Barbara Kingsolver only gets better. She is such an excellent writer that she carries you along with her beautiful prose into a mythical plot of love and butterflies in Appalachia. In her new novel, “Flight Behavior,” her heroine Dellarobbia hikes into the midst of a swarm of Monarch butterflies on the mountainside, strangely fluttering in the wrong habitat. Could it be that global warming and monstrous rainstorms have forced them to seek out a different home, no longer guiding them to Mexico? She and her son meet the scientist sent to study this natural phenomenon and enter into his world.
Dellarobbia becomes concerned with the ignorant and selfish attitude of her community in the face of this unusual migration. She is also aware of the lack of interest her husband shows in their marriage. She thinks the vision of the butterflies look like “the inside of joy.” But all that misplaced beauty may be a warning of things to come, and she becomes deeply involved with the greater world picture. There are many depths to this story, so well done by Kingsolver once again.
How about a trip to the garden — the White House Garden? Michelle Obama’s mission has been to educate us all about gardening, to publicize the health and satisfaction gained by eating well, and to fight childhood obesity. Her book, “American Grown: The Story of the White House Kitchen Garden and Gardens Across America”, contains wonderful color photographs of happy children making gardens, growing vegetables from seed, schools visiting the gardens, and chefs and community gardeners teaching them. There are also wonderful photos of the First Lady, working hard, and even the White House dog.

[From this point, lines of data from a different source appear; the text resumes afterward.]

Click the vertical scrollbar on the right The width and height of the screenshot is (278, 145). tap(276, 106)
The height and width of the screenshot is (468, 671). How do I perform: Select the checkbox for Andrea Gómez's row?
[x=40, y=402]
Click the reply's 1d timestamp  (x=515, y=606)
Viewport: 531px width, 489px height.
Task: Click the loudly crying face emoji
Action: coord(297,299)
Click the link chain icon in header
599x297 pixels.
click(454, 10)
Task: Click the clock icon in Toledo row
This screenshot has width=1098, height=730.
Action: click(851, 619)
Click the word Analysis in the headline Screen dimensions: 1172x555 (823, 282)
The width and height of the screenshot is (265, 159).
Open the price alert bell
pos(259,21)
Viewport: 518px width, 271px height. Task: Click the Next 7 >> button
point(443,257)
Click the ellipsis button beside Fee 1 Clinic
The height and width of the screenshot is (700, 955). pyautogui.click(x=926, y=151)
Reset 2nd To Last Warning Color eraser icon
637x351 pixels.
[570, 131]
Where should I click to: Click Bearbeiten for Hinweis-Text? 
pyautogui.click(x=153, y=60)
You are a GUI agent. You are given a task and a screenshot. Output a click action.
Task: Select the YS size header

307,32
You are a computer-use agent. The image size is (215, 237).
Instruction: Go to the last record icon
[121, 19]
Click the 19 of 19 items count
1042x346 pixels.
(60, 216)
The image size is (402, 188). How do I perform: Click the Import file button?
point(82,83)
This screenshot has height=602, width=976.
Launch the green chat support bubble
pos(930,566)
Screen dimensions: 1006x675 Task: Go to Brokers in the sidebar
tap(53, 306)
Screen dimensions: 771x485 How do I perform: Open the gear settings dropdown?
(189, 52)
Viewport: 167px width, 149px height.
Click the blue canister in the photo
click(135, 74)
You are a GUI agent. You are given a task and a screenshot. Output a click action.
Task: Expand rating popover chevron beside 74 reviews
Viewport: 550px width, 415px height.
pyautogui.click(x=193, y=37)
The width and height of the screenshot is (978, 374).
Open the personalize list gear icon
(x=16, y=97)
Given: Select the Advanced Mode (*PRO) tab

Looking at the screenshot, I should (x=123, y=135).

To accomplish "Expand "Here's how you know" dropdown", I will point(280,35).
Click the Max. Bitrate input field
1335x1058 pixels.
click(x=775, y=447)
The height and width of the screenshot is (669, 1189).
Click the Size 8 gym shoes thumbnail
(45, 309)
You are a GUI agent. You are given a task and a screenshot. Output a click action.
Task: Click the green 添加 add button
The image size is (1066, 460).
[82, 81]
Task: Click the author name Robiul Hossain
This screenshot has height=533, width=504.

There are plans to follow, ideas to learn from, some history of the White House grounds, and even recipes. Learn how to make sweet potato quick bread, buttermilk blueberry Bundt cake, corn soup with summer vegetables, spinach pie, and winter salad.
And if you grow more vegetables than you can handle, donate them to a food bank or community shelter. The book is filled with the stories of many different kinds of gardens, like the one in an empty lot next to P.S. 102 in Brooklyn. One mother was quoted, “My son grew a green bean and then he got to eat it. He would never have eaten it if I had given it to him.” One green bean for mankind!
A fine present for the history buff in the family might be the new book by Jon Meacham, a former editor of Newsweek, “Thomas Jefferson: The Art of Power.” Highly readable, in easy-going prose, Meacham makes a case for Jefferson’s pragmatism in the face of getting political work done. “Our greatest leaders are like Jefferson — those who articulate national aspirations yet master the mechanics of influence and know when to depart from dogma.”
His early life is described, including some childhood and adolescent episodes. As a young man, he was very interested in women and quite a flirt. He pursued several young ladies strenuously before marrying a young widow, Martha Skelton. The book progresses through the story of his life with fascinating details of his prowess as a politician, thinker, writer, servant of the people, and very human hero. Jefferson drafted the Declaration of Independence and the Virginia Statute of Religious Freedom, both of which stand at the very heart of our democracy.
All of these books are available at Arcade Books on Purchase Street. Merry Bookmas!